I'd suggest adding "start_debug=1" to boot/config.txt which means GPU asserts are logged and viewable via "sudo vcdbg log assert". If you can connect a serial console too, then that may give you a way of breaking into the kernel when things go wrong. Otherwise I'll try running it with the GPU debugger attached.

BTW There's little point raising an issue on Github - I'm the person most likely to investigate this in the firmware, so it'd only be a (virtual) paper exercise. I'll flag things to people at Pi Towers if necessary.
Software Engineer at Raspberry Pi Trading. Views expressed are still personal views.
I'm not interested in doing contracts for bespoke functionality - please don't ask.

shusheer
Posts: 18
Joined: Wed Oct 28, 2015 3:36 pm

Re: Raspistill causes system lock-up when used with two came

Fri Oct 30, 2015 7:58 pm

I think you might be onto something.

One strange error code I saw whilst trying to get to the minimum script to induce failure was the following:

tvservice-client: Failed to connect to TV service: -1

It only happened once, not consistently, so I thought it wasn't that bit of a hint, but a google on the error found this post, saying something about a limit of 4 connections:
https://github.com/raspberrypi/firmware/issues/441
This didn't seem to be relevant to raspistill to my mind, but your discussion of a limitation of 4 connections made me scratch my head and look back in my browser history.
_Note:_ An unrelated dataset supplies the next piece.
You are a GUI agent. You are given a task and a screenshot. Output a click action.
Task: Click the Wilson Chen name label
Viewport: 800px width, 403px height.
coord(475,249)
Also, on searching again, someone else reporting a similar sounding issue to mine, with that error:
https://www.reddit.com/r/raspberry_pi/comments/24nrk2/

So possibly this might help you track down the issue.

shusheer
Posts: 18
Joined: Wed Oct 28, 2015 3:36 pm

Re: Raspistill causes system lock-up when used with two came

Sat Oct 31, 2015 9:41 pm

FYI, I have added "start_debug=1" to boot/config.txt as suggested, and then triggered my master.sh script with delay 0.1 and observed failure, but "sudo vcdbg log assert" shows nothing new.
It does however show one entry, which seems odd (this is always there after boot):
002831.474: assert( card not initialised ) failed; ../../../../../filesystem/media/sdcard/sdcard.c::sdhost_close line 1045
Given that the compute module has soldered-on "sd card" that seemed odd to me.
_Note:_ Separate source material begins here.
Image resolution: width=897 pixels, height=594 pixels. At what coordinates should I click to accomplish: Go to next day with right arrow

Unfortunately I don't have an easy way to get a serial connection to the compute modules, as they're actually at a remote site (hence my panic with a problem that can cause them to lock up and not even respond to shutdown - fortunately a phone-call can result in a power-cycle after a few hours, but it makes development slower... should have added a remote-controlled power switch)

6by9
Raspberry Pi Engineer & Forum Moderator
Raspberry Pi Engineer & Forum Moderator
Posts: 9357
Joined: Wed Dec 04, 2013 11:27 am
Location: ZZ9 Plural Z Alpha, aka just outside Cambridge.
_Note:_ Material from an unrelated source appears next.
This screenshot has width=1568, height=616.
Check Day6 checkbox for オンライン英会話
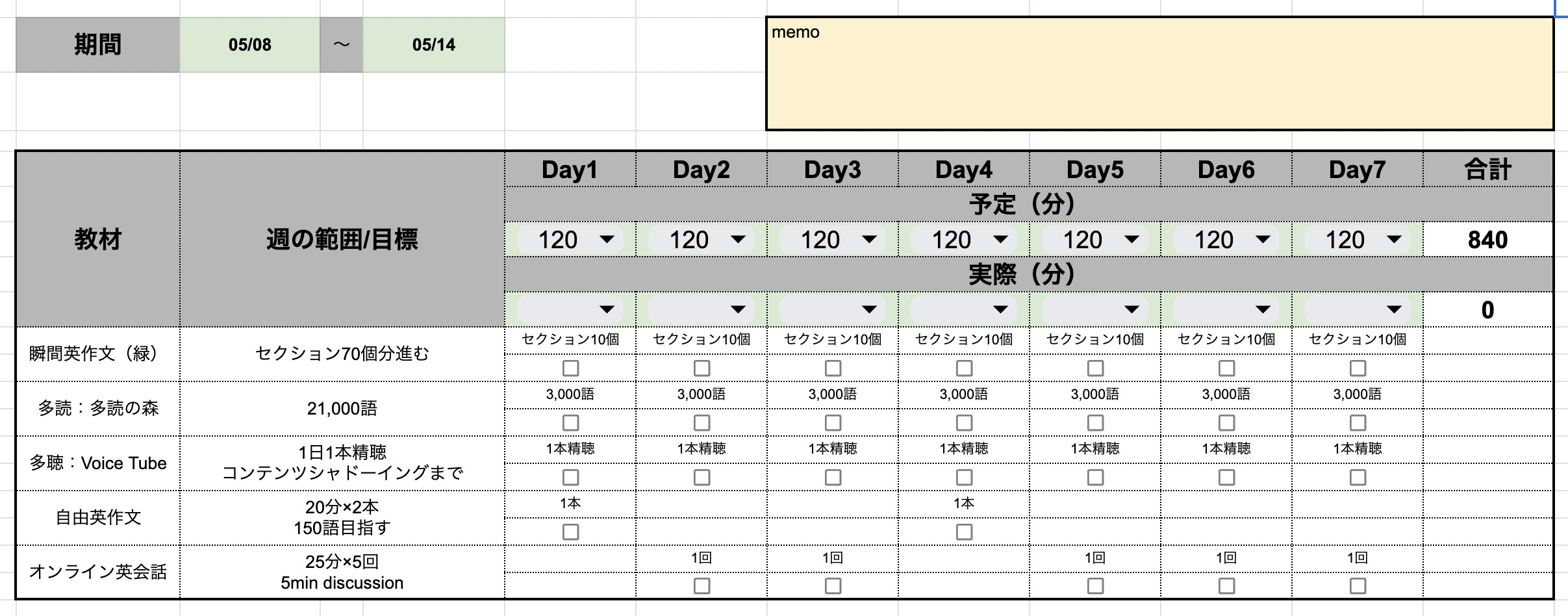pos(1226,586)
Re: Raspistill causes system lock-up when used with two came

Sat Oct 31, 2015 11:26 pm

The sdhost_close assert is there on all Pi platforms - I've never investigated it as there are others who worry about the platform level. It'll be something linked to the GPU controlling the SD card before the ARM boots, and then shutting down as access from 2 processors is bad.
I'm currently rebuilding my dev machine, but will hook the GPU debugger on when I get a chance.
Software Engineer at Raspberry Pi Trading. Views expressed are still personal views.
I'm not interested in doing contracts for bespoke functionality - please don't ask.

shusheer
Posts: 18
Joined: Wed Oct 28, 2015 3:36 pm

Re: Raspistill causes system lock-up when used with two came

Sun Nov 01, 2015 1:14 pm

Ok, spotted something in the logfile after another camera crash on each machine, but not sure how useful it will be.

On the first compute module (I have a pair of them):

$ sudo vcdbg log assert
002831.474: assert( card not initialised ) failed; ../../../../../filesystem/media/sdcard/sdcard.c::sdhost_close line 1045
3772250.767: assert( (interrupt_save & (1<<30)) || ((int)_tx_thread_system_state < 0) ) failed; ../../../../../vcfw/rtos/threadx/rtos_threadx_latch.c::rtos_latch_get_real line 99

Unfortunately I can't seem to work out what the time conversion is for that second event timestamp - the first event looks to be in milliseconds (?) since system restart, which would make the second event about an hour after system restart. If that's the case it is probably unrelated to the raspistill issue as that only failed about 12 hours after restart as far as I can tell from file dates.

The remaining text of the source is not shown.